The two largest U.S. oil companies, Chevron and ExxonMobil, are testing renewable gasoline blends that they claim can reduce emissions from conventional cars to levels competitive with electric vehicles (EVs).
A new essence from plants
According to the companies, these fuels could extend the life of the gasoline market as part of the global transition to cleaner energy and electric vehicles. The results of tests conducted in partnership with Toyota, using renewable gasoline partially made from soybeans or other non-fossil sources, were released in recent days.

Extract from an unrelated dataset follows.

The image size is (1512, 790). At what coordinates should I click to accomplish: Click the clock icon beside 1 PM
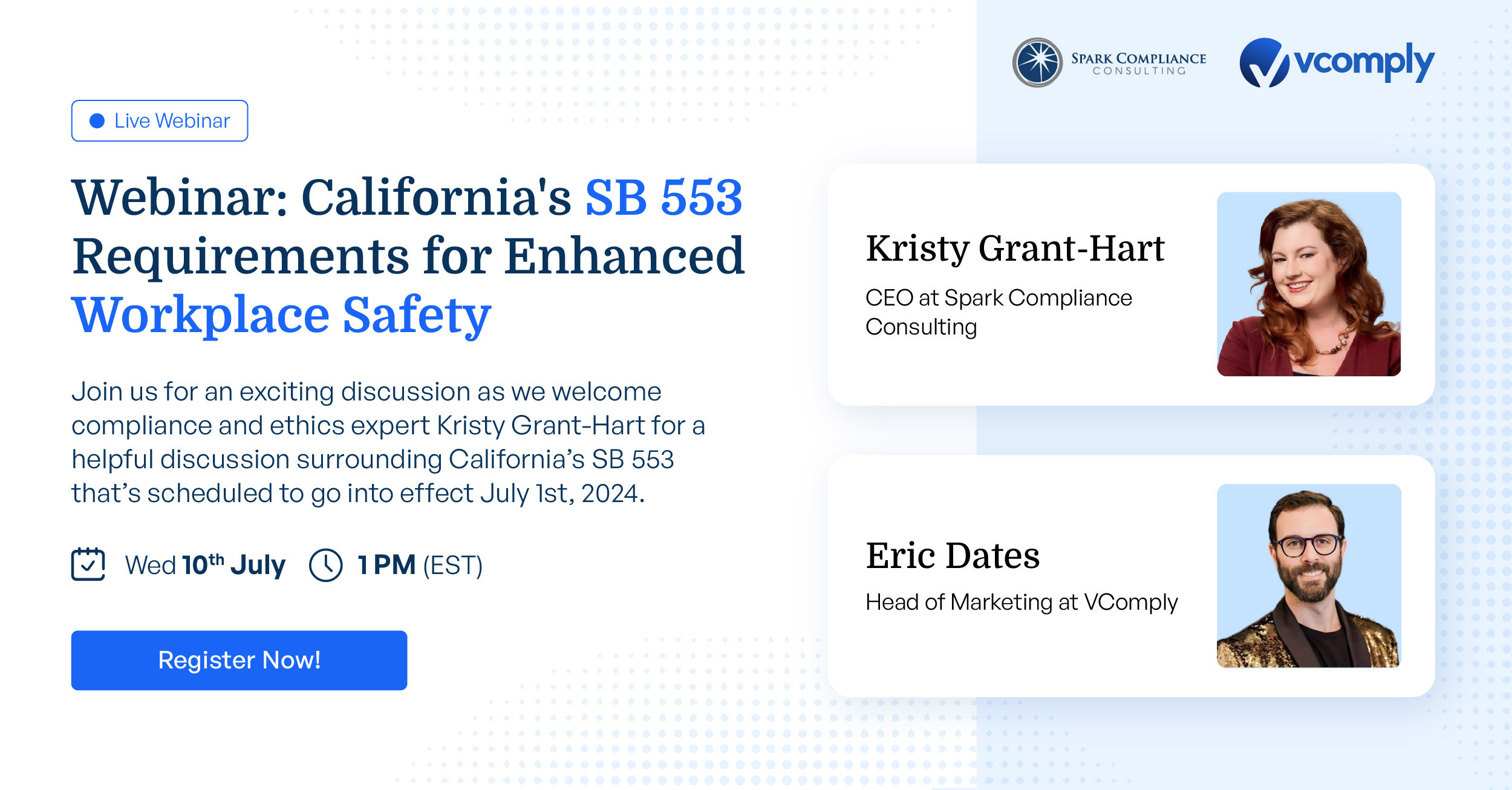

The blends could be used by the existing U.S. auto fleet as well as by gas stations, the oil majors said. However, the cost of these blends will depend on favorable government policies, according to Exxon, which added that it could take years before this renewable fuel is available at the pumps.
75% reduction in emissions compared to conventional gasoline
Chevron and Exxon have stated that electrification is not the only answer to reducing car emissions. Although companies use different metrics to measure emissions, Exxon has claimed that its renewable gasoline could reduce emissions by up to 75% compared to conventional gasoline on a lifecycle basis.
Chevron said its blend was more than 40% less carbon intensive than traditional gasoline, including the carbon intensity of vehicle manufacturing. A carbon tax would be the most effective way to scale for renewable gasoline, but not all jurisdictions are ready for that, said Balaji Krishnamurthy, Chevron’s vice president of strategy and sustainability.